GIVEN TEXT —

☆ ☆ ☆ ☆ ☆ ☆ ☆

It is their company, so while they do have the right to act this way, I do
think that one day they might feel differently, kinda like how bell-bottom
attire went out of fashion. This work-place cultural phenomenon seems to be a
type of fashion and probably won't last into the next phase of computing.

I would hope that I could have refused to wear the party hat on grounds that
it made me feel silly. That wouldn't get me put on the bad list, would it?

------
htanirs
Yes, I could not understand why they were mandatory. They are not "fun" for
some and actually builds anxiety. And the experience in turn creates an
uncomfortable environment later.

Corp and Managers need to consider this when having these activities.

------
quickthrower2
Yes they should not be mandatory. I think the intention is good, and honestly
once you socialise a bit especially with other departments it can break down
some walls, but at the same time people should be forced to go, and companies
should be careful to communicate that it’s not compulsory. Maybe there should
be something for introverts too that is fun for them to look forward too. But
that might look more like a present eg a weekend holiday for them and their
family.

------
muzani
Most of them are badly thought out. We had a bowling event on a work day once.
This was when we were behind schedule. It was stressful to take the day off,
when I'd rather be working.

Productive engineers = happy engineers

Happy engineers = productive engineers

It's a nice loop. Don't break it.

If you want people to be tighter knit, just make them solve a problem together
(e.g. actual work). A lot of good friendships were forged around exhausting
days.

☆ ☆ ☆ ☆ ☆ ☆ ☆

Pick up the forum thread about mandatory workplace social events after its final comment, and continue it with further replies in the same style.

COLLECTED MATERIAL —
☆ ☆ ☆ ☆ ☆ ☆ ☆

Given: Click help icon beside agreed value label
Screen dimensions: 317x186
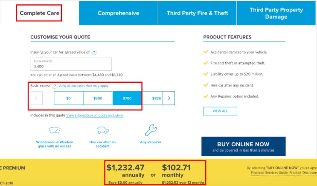Looking at the screenshot, I should click(94, 52).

☆ ☆ ☆ ☆ ☆ ☆ ☆

FINAL RESULT —
------
Trias11
Come on, it's fun. Or else!

[https://www.youtube.com/watch?v=84c7mRP7PLw](https://www.youtube.com/watch?v=84c7mRP7PLw)

------
subjectsigma
It's a trade-off. I do agree that they should be optional. However, maybe you
should try advocating for activities that promote team bonding that you also
find fun. My office recently had a board game night that went pretty well. It
was quiet and there were a variety of games, from silly stuff like Sorry! to
very involved games like Secret Hitler. Both an introvert- and extrovert-
pleaser. It's easy to just think something is bad and be annoyed about it;
much harder to do something about it.

> For any software engineer truly suited to their job, the work required
> should already be "fun", in and of itself. If not, then said engineer is in
> the wrong line of work and should find something they would enjoy doing
> every day for the rest of their career.

What nonsense. If you don't have at least one thing you don't like doing at
your job you must work at fucking Candyland... I love where I work, but
everyone has bad days.